Why is development a bad idea?
It frustrates good players, because they could do a better job never ever spending a single point on it. They understand that if they are dropping points on development, they are not being effective with their resources. However, it does give bad players a place to dump their points, making the game more static and somewhat rewarding bad play, which keeps bad players bad.
Why is automated exploration a bad idea?
It frustrates good players, because they could do a better job manually and have the will and talent to see through their exploration in the most effective way. It levels the playing field unfairly for bad players.
In simple terms:
Remember the diplomatic trick? Recalling and resending it for extra improved relations? A good player could micromanage that at high speed during a mulitplayer game to get ahead, while managing everything else at speed 3 and with no pauses. It added skill ceiling, agree with it or not, thats what it did. Things like it, that are actually key features, are leaving the game because there is either no room for mircomanagement, or because the optimal play is to sack a feature off entirely (like forts).

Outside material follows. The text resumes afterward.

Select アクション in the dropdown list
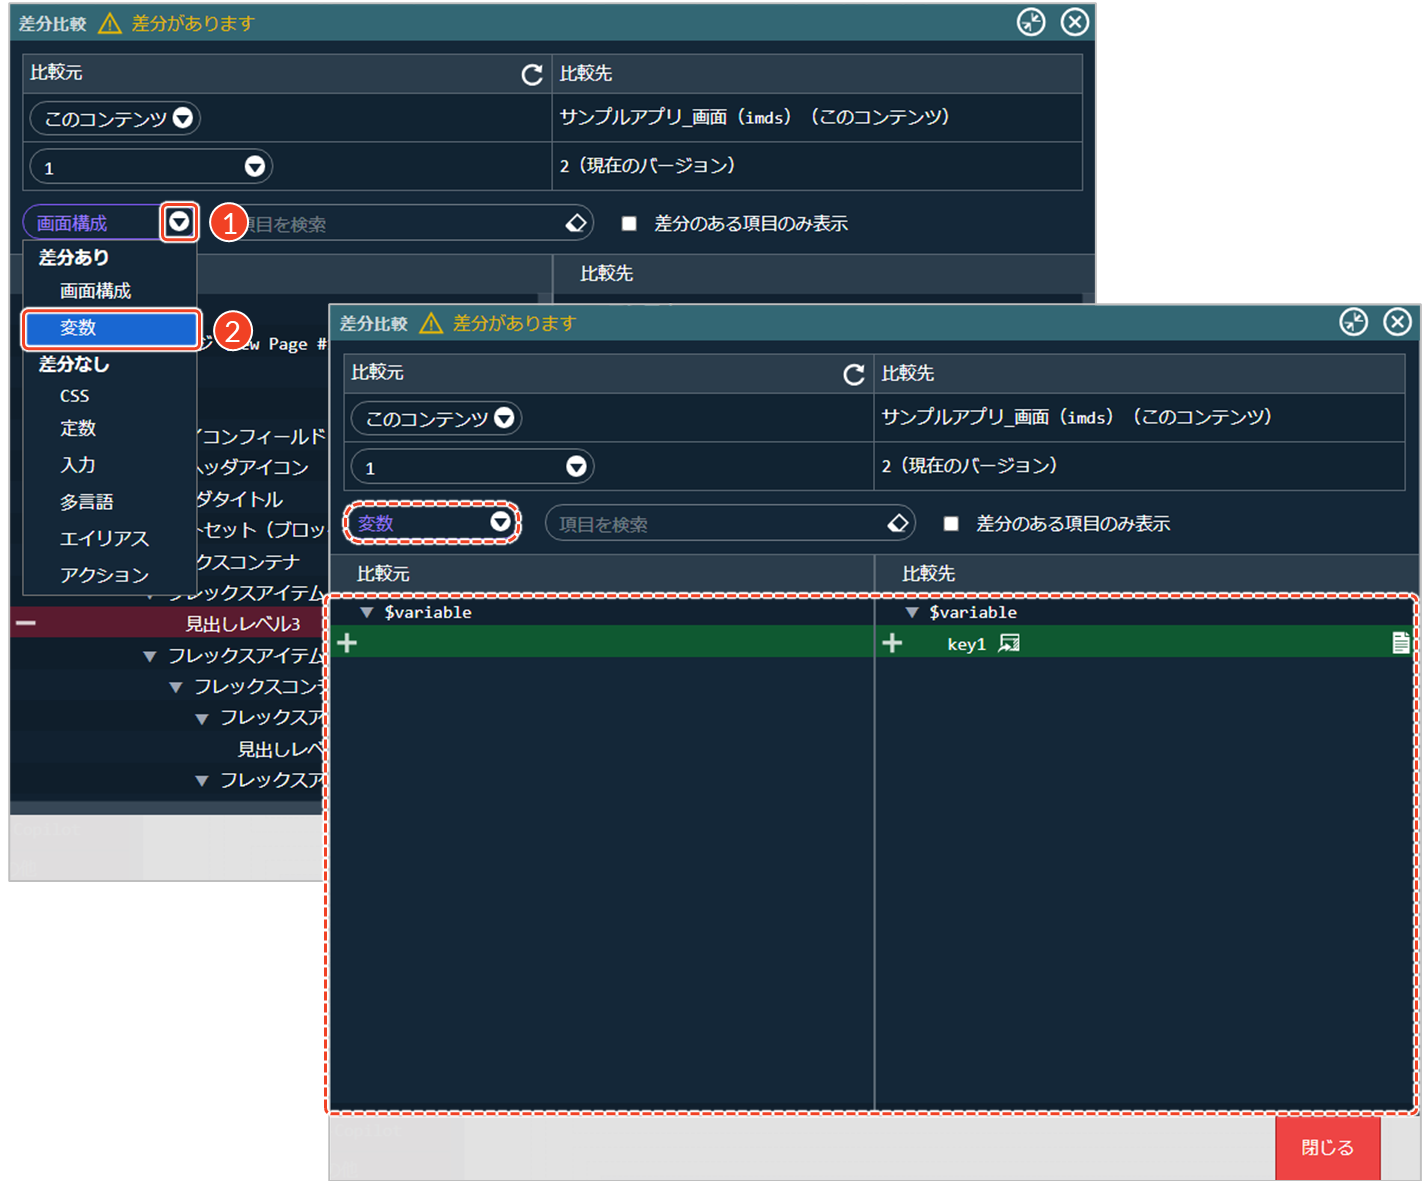The width and height of the screenshot is (1425, 1181). coord(104,575)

Good players also give themselves player bonuses and set the difficulty too easy in ironman
If Paradox were Blizzard they would say “soonTM” and only start issuing multiple fixes in three years, and finally fix the issue in 5-6 years after initial start of sales (say “Hi!” to competitive DPS of multiclasses in vanilla WoW, BC and partially LK, and especially to paladins).If Paradox were Blizzard, it would fix this issue, but it is not. Because this issue doesn't have higher priority.